Since both estimates have differing sources of uncertainty, demanding agreement between the best-estimate historical ICS and best-estimate model ICS would constitute over-fitting. Additionally, given the fact that the model ensemble is an ensemble of opportunity, we don’t expect the model range to cover the full uncertainty range. Still, it is worth considering the lack of model coverage in the range of low ICS. This discrepancy may reflect that while low values of ICS are allowed by observational constraints (associated with a low aerosol forcing), it is challenging to construct climate models that produce such low ICS values, as it requires a more-negative cloud feedback that is difficult to reconcile with current mechanistic understandings. Better constraints on historical aerosol forcing and forcing efficacy might go a long way towards understanding the plausibility of low ICS values (e.g. Marvel et al, 2016).

What is the magnitude of ECS? (hint:≠ICS)

An important core finding of A17 and PH17 is that values of ICS drawn from the historical record are not sufficient to constrain values of ECS. Indeed, within models, ICS and ECS differ as the strength of radiative feedbacks change over time as patterns of surface temperature evolve with warming. PH17 demonstrated that portions of the climate system that respond over centennial timescales (such as the southern oceans) are important amplifiers of climate sensitivity in the models – a slow-mode response leading to values of ECS that are higher than the values of ICS that reflect more transient warming. Increasing sensitivity over time seems to be associated with a low-cloud feedback excited by warming in the Eastern Equatorial Pacific and Southern Ocean. This slow-mode response (and thus ECS) is essentially unconstrained by global energy budget observations because warming in these regions has been small, possibly held back by upwelling water from the ocean interior.

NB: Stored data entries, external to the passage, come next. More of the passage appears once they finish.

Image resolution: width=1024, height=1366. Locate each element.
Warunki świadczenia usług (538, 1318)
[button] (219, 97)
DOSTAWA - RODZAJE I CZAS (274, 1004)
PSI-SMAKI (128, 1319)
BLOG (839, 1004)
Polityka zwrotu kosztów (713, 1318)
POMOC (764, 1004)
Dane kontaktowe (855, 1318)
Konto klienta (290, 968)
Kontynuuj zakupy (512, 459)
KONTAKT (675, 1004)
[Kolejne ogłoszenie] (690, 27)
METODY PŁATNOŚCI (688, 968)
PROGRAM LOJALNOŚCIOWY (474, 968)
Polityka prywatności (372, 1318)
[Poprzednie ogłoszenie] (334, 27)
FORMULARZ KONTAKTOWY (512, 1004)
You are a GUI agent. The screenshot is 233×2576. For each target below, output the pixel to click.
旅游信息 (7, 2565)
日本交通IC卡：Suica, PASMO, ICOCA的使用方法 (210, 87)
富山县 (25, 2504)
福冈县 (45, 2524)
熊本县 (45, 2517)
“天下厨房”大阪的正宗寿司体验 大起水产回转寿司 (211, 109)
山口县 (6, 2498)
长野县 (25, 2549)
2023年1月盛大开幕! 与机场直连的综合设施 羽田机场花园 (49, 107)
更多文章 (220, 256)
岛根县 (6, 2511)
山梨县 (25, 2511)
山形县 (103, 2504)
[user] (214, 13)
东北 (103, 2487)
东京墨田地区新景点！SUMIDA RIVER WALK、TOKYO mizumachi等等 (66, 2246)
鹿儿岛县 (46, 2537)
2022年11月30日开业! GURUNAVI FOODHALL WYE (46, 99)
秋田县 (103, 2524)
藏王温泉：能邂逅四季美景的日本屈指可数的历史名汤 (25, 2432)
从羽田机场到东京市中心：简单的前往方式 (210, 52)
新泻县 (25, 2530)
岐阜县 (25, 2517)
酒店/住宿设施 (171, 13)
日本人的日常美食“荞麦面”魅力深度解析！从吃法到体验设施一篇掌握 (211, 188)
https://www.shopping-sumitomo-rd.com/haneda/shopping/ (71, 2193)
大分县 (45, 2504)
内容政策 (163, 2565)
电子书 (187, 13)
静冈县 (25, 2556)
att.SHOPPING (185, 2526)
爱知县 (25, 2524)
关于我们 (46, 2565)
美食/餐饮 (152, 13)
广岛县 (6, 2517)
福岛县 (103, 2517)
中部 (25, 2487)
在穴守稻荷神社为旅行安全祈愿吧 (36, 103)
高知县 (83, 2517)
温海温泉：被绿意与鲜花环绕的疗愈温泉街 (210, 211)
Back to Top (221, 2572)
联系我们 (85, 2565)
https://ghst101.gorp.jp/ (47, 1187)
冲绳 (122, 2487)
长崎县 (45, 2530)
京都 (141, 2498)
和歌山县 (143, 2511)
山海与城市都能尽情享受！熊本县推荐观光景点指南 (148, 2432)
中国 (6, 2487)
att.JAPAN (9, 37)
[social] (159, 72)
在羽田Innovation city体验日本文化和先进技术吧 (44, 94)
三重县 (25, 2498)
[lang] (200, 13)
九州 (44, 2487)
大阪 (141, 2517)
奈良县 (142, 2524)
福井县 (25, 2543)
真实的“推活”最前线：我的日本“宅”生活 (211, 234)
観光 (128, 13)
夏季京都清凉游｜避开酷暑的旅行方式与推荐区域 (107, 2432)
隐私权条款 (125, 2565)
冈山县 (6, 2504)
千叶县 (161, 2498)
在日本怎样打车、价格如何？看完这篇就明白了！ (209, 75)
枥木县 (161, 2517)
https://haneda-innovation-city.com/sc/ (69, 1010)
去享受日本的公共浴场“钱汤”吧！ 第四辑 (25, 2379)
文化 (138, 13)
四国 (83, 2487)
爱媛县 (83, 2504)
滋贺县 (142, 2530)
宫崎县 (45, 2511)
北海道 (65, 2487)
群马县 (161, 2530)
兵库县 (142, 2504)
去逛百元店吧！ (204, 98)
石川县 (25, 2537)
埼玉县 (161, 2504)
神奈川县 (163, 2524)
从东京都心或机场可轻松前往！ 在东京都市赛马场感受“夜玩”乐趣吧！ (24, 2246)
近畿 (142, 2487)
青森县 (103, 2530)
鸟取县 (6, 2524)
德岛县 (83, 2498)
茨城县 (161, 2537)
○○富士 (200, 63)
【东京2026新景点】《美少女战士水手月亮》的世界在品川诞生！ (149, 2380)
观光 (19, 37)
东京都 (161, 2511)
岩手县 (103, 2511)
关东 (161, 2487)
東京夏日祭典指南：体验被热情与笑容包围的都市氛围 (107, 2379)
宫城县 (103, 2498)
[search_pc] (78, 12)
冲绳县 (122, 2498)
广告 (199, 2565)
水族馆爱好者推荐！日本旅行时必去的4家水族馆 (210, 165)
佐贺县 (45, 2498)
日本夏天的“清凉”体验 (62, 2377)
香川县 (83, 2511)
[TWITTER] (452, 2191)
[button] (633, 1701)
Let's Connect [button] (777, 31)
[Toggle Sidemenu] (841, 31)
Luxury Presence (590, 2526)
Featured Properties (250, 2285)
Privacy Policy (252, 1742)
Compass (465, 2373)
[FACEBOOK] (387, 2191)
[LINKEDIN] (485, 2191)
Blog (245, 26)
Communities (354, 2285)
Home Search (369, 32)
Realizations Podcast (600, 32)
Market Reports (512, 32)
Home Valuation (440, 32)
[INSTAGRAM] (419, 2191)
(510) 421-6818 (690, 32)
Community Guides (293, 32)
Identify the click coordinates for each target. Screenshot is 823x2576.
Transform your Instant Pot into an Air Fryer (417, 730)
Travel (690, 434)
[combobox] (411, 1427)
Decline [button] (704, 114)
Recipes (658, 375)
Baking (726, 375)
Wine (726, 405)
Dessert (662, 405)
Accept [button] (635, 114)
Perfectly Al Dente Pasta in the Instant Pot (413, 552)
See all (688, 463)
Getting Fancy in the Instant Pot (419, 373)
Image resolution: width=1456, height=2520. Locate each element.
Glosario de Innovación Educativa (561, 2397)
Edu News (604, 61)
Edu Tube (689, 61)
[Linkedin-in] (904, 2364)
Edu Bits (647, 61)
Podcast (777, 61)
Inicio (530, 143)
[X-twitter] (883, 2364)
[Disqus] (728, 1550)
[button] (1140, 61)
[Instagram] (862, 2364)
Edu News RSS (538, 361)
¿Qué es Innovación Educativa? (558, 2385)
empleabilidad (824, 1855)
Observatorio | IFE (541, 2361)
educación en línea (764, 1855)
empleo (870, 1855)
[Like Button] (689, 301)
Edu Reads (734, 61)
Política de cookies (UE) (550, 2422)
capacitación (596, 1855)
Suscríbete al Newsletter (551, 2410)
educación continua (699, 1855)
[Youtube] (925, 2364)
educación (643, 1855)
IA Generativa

Key research targets should be improving understanding of (i) how the east-west temperature gradient in the Pacific Ocean will evolve in the future, and (ii) how low-level cloud (and other) feedbacks will respond, in turn. Zhou et al (2017) suggest that feedbacks can vary with the surface warming pattern, at least on decadal timescales. Yet, it is not known whether the magnitude by which feedbacks evolve within the models is realistic. A major challenge going forward is to develop instrumental observations capable of constraining these processes. Another potential path to better understanding slow-mode contributions to ECS is to explore paleoclimate changes occurring over timescale where the climate has had more time to fully come into equilibrium (e.g., PALAEOSENS).

As usual, it will be the interplay between theoretical exploration and observational analysis that will build our understanding of climate sensitivity. Lewis’ comments have helped to sharpen consideration of the topic, but we need not make mountains of difference out of molehills. Model ICS estimates strongly overlap with observed ICS uncertainty ranges, and proposed alterations involve only small modifications. More interesting at this point is to explore how future warming could diverge from historical patterns, and how climate feedbacks in the future might be different from those at present.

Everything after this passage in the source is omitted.